First Day of Court = First Impression



If you're going to court it's already a sign that the divorce is not going smoothly.  This means that stress, anxiety and tension is even higher than usual.  Add to the fact that you are going to be face to face with your spouse, his/her lawyer and a Judge whom you know little about (except that he or she is going to be making decisions about you, your children and your life), let's just say that admittedly, (and rightfully so) you may not be at your very best.  Here are some tips for preparing for The Big Day:

  • What do I wear?  Dress like you're going to a funeral.  Pardon the pun but it really is the simplest way to explain that you must dress conservatively, simply and respectfully.  You cannot go wrong with a suit and dark colors.  If you don't have a suit, wear slacks or a knee length skirt, but keep the colors very basic.  You should not wear jeans, t-shirts, sneakers or open toe shoes, i.e. sandals, flip-flops. 

  • Do not speak to your spouse unless the two of you are getting along and can maintain civility. No one should raise his or her voice.  Court is a public place.  There are other couples getting divorced, many attorneys and personnel.  I cannot tell you the number of arguments that break out in the court hallways and believe me, the minute someone gets loud, he or she will find himself being quickly approached and escorted out by a uniformed officer.  Often times the Judge's chambers are in close proximity to the gathering area for litigants which means they can hear what is happening just outside their door.  Tempting as it may be to start telling your husband or wife off, don't do it.  Let your lawyer do the talking.
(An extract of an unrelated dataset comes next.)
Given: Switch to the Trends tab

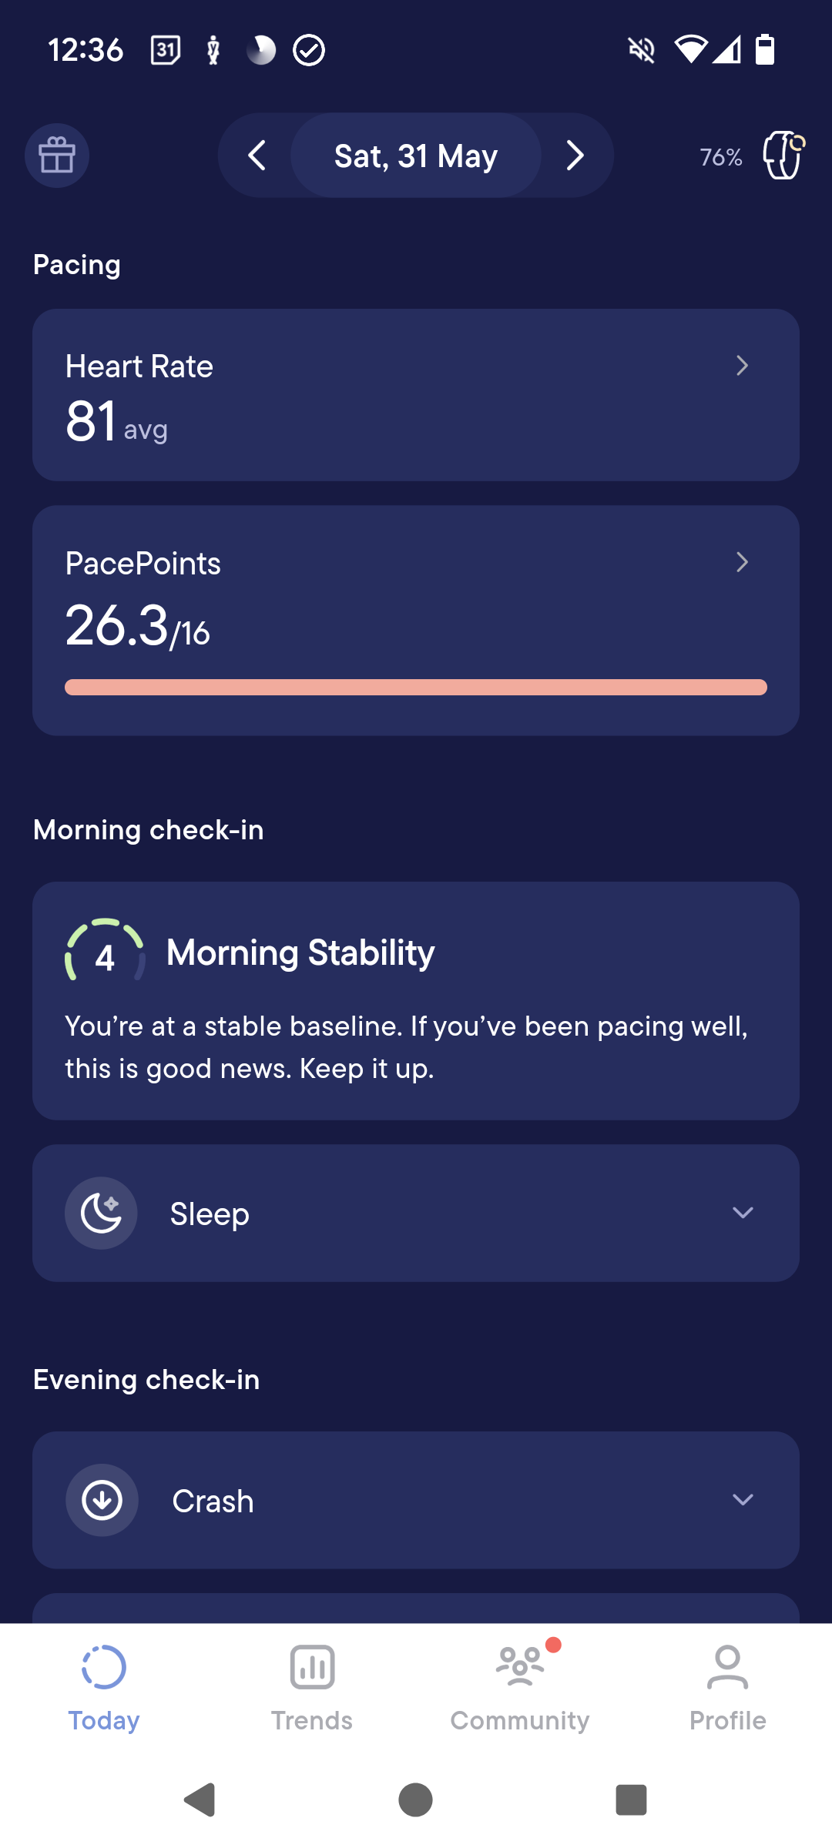Looking at the screenshot, I should point(312,1688).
  • Do not speak to the other lawyer.  Unless, you, your spouse and both lawyers are all engaging in a discussion, do not approach the other lawyer with the goal of "setting the record straight" or telling him/her the "truth" about your lying, cheating spouse.  First, ethically, your spouse's lawyer is not allowed to speak to you directly unless he or she has your lawyer's permission. Secondly, your spouse's lawyer is there to represent your spouse, so no matter what you say or do, it is not going to persuade him or her to help your position.  If anything, it will only make things worse.

  • Do not bring the "gang."  I know that it can be very intimidating and scary to go to Court, but it is not a place to bring your well-meaning parents, sister/brother, best friend, and certainly not your new significant other (yes, this has happened).  First and foremost, when you bring another individual into a conversation or meeting with your attorney you are automatically breaking the attorney-client privilege.  Secondly, your friends and relatives may have their own agenda and as a result, may cloud your own ability to focus. Lastly, it is distracting to your attorney and his/her ability to do his/her best for you.  Think of it like a surgery; you cannot have your friends and/or family in the Operating Room, but unlike a hospital, there is no waiting room for your friends/family in court.

  • Do make a list! I have already mentioned making a list for your attorney of the things that are important for your attorney to know about you.  Likewise, make a list of things that you would like the Judge to know.  WARNING: this list will NOT go to the Judge.  This is simply your "wish list," and again, your attorney may conclude that some of it or none of it is important to your case.  In the case of the latter, ask your attorney why or why not something is important.  This will help you get a better understanding of your case.

  • Bring a Book.  Depending on your jurisdiction (where your case is), you may be sitting around the courthouse for hours before your case is called.  You are going to need something to help keep you distracted and calm.

  • Keep Time.  Speaking of time, make sure you record the time you spent in Court with your lawyer.  And be on time!